Jeff answered by pucking again on the spotless floor, blocking, as it were, the hallway to the left.

“Right it is! Now, as I was saying, this otherwise perfectly well regarded team produced a blueprint for a rather unintelligible machine. And not only that, but they claimed that by building such a machine, they could produce the blueprints for still another, even more inscrutable contraption, a contraption which none the less promised to increase research efficiency by a factor of 43! Now isn’t that remarkable? What did the machine entail you ask? Why nothing more than a TI-83 graphing calculator, a piece of technology which hasn’t changed in as many decades! And rows upon rows of newly planted oak trees! Did we connect the calculator in any way, did we integrate it somehow with the acorns we planted? Not at all! We just left it there, left unmonitored in the middle of this preposterous field (it’s been gutted since, but there are pictures I could show you), and when we came back a week later, this stupid graphing calculator inexplicably contained a program called ‘UNIQUE GAMES AND DARK SUN’. Do you know what was in this program?”

At this question, Jeff collapses against the wall, slowly falling to his knees, despite the forceful upward pressure Clarenton is providing. The hallway lights flicker, and the WDD Man takes a look at his watch.

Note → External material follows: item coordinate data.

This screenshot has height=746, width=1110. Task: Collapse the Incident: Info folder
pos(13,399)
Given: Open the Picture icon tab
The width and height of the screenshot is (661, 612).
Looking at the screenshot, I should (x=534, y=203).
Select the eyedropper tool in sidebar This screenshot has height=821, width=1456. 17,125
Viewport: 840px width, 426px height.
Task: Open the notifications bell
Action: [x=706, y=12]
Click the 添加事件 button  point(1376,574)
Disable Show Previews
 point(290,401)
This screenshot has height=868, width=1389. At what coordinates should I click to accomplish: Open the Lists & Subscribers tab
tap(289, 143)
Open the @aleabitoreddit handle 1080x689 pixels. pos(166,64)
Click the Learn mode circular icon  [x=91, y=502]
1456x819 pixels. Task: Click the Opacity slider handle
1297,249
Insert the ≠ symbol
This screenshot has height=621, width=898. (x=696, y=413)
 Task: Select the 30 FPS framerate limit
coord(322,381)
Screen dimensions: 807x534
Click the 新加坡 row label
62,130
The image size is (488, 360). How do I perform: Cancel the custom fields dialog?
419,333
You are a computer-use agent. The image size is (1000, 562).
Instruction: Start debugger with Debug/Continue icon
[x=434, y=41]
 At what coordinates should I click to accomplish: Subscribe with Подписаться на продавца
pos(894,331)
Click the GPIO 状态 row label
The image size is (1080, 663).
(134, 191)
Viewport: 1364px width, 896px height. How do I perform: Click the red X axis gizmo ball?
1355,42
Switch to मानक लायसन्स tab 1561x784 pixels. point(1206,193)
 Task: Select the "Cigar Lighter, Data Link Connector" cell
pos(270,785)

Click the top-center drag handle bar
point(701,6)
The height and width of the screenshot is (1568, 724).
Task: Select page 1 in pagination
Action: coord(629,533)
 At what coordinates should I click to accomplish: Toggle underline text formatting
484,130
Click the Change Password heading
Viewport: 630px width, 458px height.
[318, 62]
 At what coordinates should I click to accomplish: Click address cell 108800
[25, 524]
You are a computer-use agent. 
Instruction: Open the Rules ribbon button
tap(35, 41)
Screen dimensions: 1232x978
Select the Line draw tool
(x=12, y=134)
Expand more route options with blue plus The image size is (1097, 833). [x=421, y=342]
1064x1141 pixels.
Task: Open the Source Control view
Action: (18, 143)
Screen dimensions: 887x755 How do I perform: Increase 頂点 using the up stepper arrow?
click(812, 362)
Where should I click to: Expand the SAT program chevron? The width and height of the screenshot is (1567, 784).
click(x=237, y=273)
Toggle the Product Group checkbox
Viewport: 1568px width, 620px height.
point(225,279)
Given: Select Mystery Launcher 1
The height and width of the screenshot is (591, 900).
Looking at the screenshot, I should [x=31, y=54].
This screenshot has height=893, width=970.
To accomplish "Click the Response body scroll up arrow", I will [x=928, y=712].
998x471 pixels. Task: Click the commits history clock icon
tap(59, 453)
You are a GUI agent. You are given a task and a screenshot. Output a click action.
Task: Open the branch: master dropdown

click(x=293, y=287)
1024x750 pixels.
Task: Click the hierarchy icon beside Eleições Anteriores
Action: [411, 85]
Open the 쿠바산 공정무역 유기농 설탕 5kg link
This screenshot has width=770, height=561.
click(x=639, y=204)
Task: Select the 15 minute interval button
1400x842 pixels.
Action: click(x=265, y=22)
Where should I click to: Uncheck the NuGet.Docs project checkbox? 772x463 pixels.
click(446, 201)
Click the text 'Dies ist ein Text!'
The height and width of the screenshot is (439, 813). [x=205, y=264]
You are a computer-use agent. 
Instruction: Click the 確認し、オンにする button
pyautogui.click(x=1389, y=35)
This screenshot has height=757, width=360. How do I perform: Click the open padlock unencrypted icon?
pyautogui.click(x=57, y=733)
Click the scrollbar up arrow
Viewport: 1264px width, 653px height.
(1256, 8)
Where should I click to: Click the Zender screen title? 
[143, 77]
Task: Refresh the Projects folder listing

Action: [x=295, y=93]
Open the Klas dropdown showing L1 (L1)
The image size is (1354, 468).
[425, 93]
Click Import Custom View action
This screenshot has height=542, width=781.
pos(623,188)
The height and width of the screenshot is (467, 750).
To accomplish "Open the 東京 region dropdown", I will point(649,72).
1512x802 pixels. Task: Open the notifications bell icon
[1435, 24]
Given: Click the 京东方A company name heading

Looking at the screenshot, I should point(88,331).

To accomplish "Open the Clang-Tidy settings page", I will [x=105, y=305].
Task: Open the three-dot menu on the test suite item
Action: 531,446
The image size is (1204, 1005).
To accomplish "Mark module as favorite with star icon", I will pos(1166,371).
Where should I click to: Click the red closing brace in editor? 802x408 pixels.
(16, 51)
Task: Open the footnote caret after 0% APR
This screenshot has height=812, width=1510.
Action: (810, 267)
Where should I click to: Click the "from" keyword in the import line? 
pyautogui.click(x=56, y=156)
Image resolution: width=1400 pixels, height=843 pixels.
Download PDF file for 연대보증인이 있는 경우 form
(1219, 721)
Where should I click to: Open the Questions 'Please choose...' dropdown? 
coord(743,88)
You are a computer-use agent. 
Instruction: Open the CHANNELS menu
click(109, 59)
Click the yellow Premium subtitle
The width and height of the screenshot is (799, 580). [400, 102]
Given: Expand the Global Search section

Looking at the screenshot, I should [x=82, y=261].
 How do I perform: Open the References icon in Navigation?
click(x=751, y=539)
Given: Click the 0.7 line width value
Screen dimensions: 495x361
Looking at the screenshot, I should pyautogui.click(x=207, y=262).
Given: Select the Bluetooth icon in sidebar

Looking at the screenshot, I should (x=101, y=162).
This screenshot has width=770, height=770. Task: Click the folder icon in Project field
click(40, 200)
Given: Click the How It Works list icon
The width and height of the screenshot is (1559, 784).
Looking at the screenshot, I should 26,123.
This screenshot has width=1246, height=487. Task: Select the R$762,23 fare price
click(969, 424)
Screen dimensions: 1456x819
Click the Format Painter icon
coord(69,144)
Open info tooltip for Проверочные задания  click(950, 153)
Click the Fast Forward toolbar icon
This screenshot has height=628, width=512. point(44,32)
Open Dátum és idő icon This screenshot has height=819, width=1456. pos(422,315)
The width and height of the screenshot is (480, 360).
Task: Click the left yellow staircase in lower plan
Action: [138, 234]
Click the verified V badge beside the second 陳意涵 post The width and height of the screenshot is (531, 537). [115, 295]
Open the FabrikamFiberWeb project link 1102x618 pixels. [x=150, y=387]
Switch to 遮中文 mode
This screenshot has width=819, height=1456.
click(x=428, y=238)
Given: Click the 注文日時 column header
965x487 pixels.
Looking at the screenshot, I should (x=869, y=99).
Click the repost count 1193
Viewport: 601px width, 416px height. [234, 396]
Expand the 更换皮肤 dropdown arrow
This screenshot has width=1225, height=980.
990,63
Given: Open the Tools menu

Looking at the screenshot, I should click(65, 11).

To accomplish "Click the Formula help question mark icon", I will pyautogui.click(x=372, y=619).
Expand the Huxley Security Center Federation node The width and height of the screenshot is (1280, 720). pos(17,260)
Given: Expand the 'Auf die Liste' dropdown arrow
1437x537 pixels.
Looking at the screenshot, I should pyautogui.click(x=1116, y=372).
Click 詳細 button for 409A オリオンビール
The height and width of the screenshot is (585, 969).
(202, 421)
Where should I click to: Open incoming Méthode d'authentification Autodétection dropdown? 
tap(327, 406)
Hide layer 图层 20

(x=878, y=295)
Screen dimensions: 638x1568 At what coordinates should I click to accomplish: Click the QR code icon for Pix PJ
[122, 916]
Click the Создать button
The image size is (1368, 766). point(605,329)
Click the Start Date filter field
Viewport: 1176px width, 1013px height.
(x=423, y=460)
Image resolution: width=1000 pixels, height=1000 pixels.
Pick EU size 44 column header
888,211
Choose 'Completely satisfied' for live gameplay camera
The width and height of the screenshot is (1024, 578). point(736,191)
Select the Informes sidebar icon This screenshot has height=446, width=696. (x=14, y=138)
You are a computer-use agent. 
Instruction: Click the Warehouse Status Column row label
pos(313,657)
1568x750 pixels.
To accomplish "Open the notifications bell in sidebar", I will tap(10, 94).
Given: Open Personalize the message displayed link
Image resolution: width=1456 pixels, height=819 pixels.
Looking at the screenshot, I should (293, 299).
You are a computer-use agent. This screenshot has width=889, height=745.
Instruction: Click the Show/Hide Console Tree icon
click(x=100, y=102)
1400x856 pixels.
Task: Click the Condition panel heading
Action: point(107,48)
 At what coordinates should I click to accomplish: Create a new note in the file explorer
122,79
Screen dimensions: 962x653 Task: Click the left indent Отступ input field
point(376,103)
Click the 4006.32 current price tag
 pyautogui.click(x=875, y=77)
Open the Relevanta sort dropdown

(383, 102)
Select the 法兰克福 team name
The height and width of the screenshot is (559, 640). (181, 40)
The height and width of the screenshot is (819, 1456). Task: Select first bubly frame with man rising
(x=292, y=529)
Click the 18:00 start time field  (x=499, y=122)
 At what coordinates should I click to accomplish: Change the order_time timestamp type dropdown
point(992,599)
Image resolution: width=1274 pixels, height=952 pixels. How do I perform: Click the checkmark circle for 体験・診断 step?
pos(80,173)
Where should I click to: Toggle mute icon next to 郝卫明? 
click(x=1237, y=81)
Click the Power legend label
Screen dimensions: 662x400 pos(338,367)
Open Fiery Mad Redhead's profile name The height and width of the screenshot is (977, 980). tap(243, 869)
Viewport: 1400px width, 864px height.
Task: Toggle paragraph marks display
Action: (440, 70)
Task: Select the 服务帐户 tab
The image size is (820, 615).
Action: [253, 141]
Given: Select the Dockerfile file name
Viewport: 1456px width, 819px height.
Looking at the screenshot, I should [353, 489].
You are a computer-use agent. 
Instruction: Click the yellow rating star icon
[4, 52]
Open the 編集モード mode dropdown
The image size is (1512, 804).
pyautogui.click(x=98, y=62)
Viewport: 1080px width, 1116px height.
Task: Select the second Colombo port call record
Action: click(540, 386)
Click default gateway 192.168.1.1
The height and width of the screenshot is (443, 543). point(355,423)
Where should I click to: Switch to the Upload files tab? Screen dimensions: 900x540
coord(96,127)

Still on schedule. Nothing to worry about. Very close.

“Alright. Alright. That’s enough. You’ve done very well. I’ll carry you, no no, don’t move. I have you. This way, Mr. Simmons. This- ughhhh- way. Just do warn me if you’re about to vom- oh. There you go. Alright Mr. Simmons, very well.”

And so the two progressed in a forward manner, down the passageways and down into the earth, though there was never a sensation of descending; the labyrinth had been designed that way. After finding his pace and balancing the weight, Mr. Clarenton continued his explanation.

“‘UNIQUE GAMES AND DARK SUN’ contained the solution for the Unique Games Conjecture, a problem thought to have NP-hard algorithmic complexity. Yes very boring to you now, I’m sure, but you have to realize the fervor this sudden mysterious ephiphany prompted. Not only had the team delivered beyond our wildest expectations, but they delivered exactly what they promised, as within the calculator lay a crude series of graphed diagrams, diagrams detailing the Machiavellian machinary that is currently giving you the queasies. We built the room, we trained the squirrels, we programed the roombas, you made and we hung the heads… and do you know what happened? Ah, here we are.”

Another door, another imperceptible login procedure, the portal zooms open, sleak and technologically fuzzed. The room inside is well lit, but  Jeff can’t see it, hung over Clarenton’s back as he is. Poor Jeff.

What was behind the door? We already told you.